[Source material Boundary: Start]

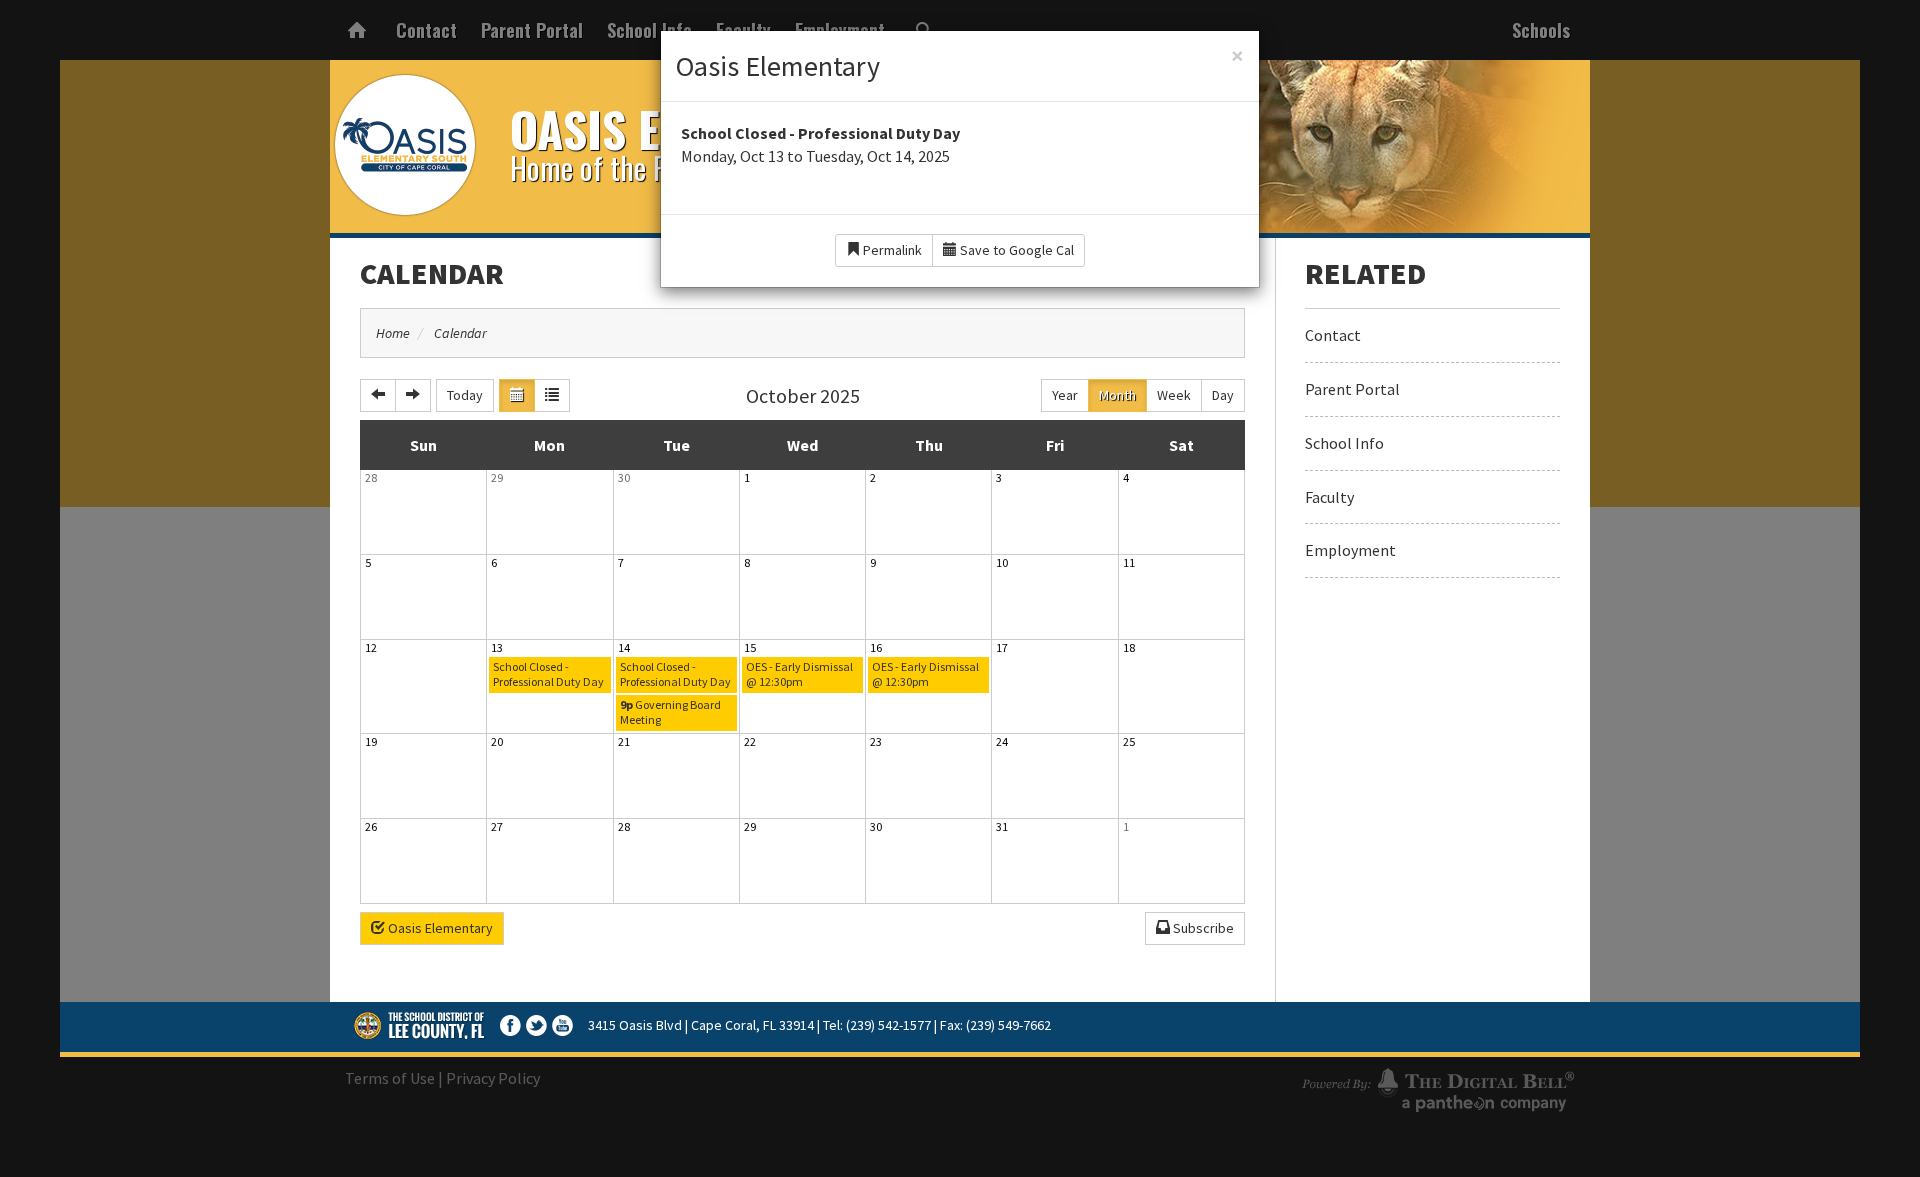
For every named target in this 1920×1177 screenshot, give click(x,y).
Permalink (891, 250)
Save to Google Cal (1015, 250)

[Source material Boundary: End]
[Source material Boundary: Start]

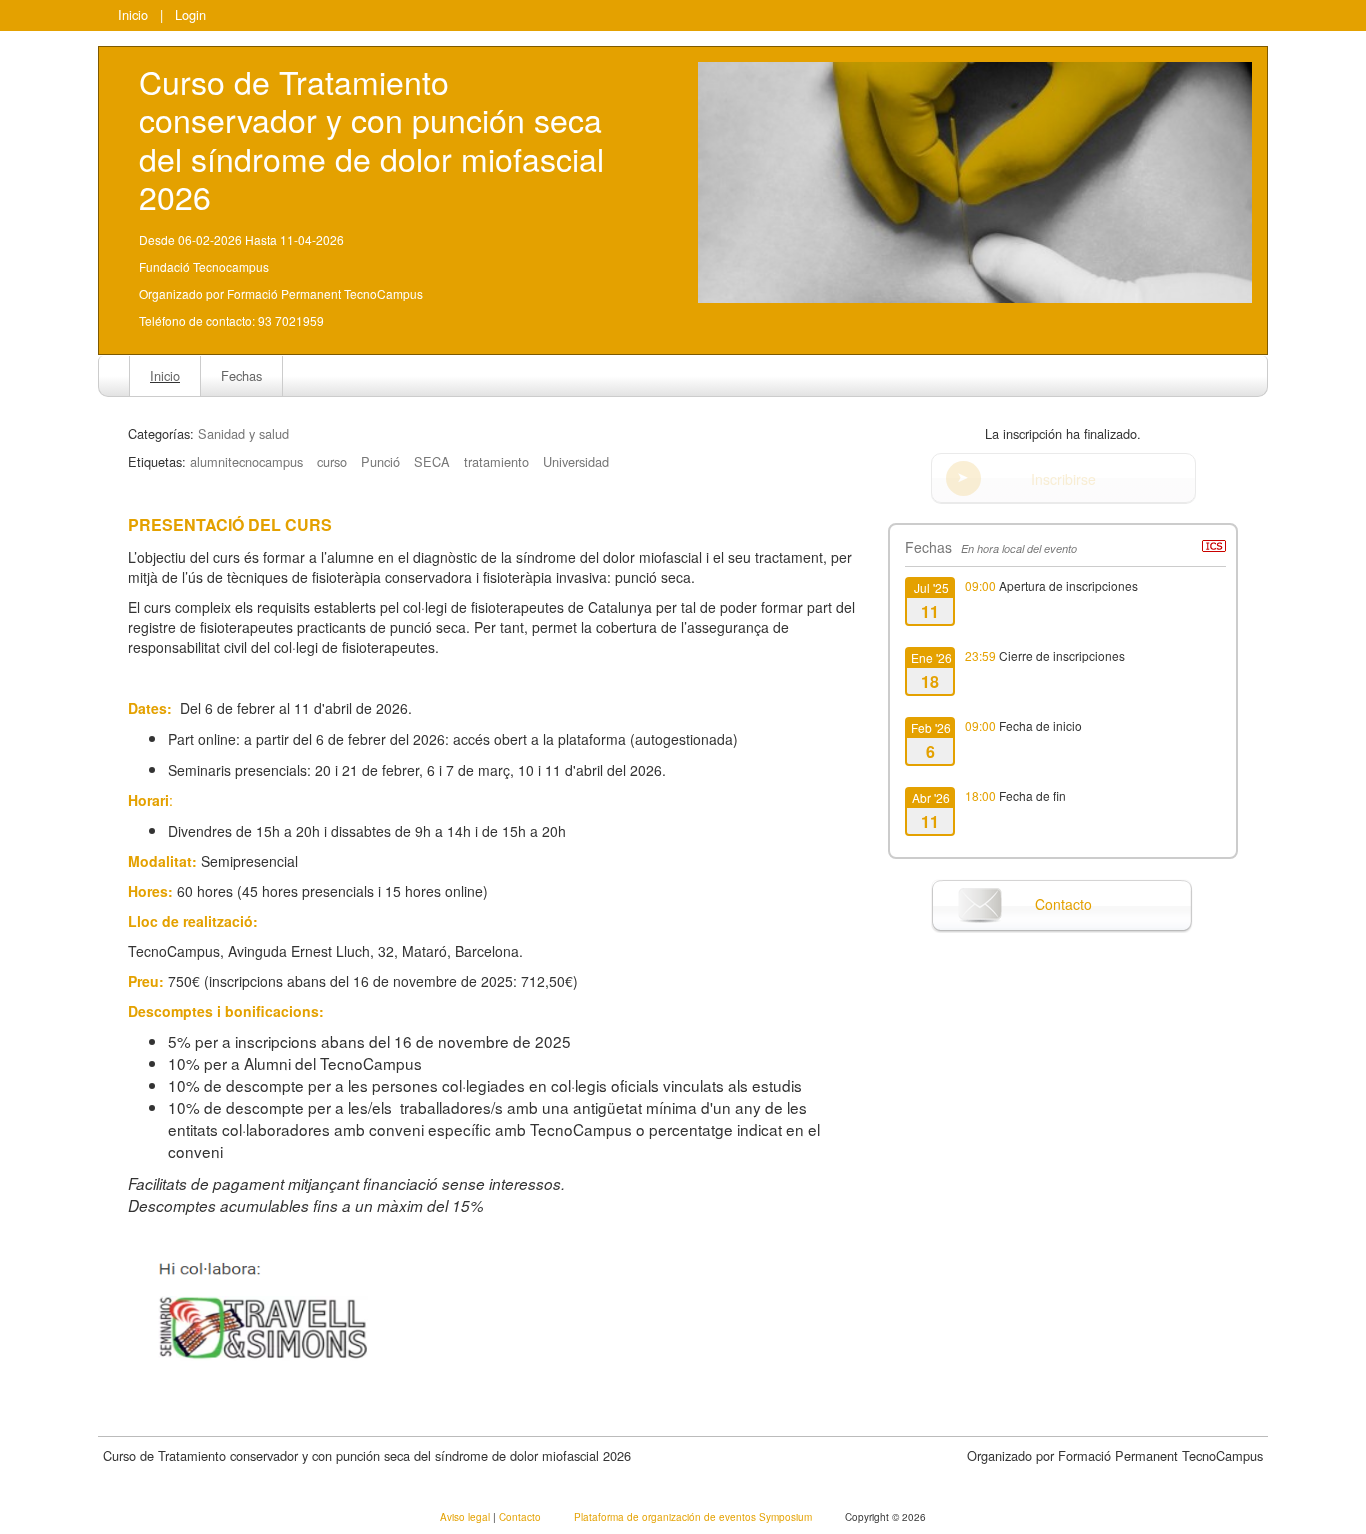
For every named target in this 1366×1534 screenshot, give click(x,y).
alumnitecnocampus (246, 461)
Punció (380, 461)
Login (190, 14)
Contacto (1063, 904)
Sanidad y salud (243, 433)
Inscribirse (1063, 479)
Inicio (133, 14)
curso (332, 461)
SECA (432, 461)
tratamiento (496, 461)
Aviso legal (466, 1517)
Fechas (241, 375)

[Source material Boundary: End]

* _What the exercise asks_
Say only how many lines above contain "every", with no other words.

* _Result of the task_
2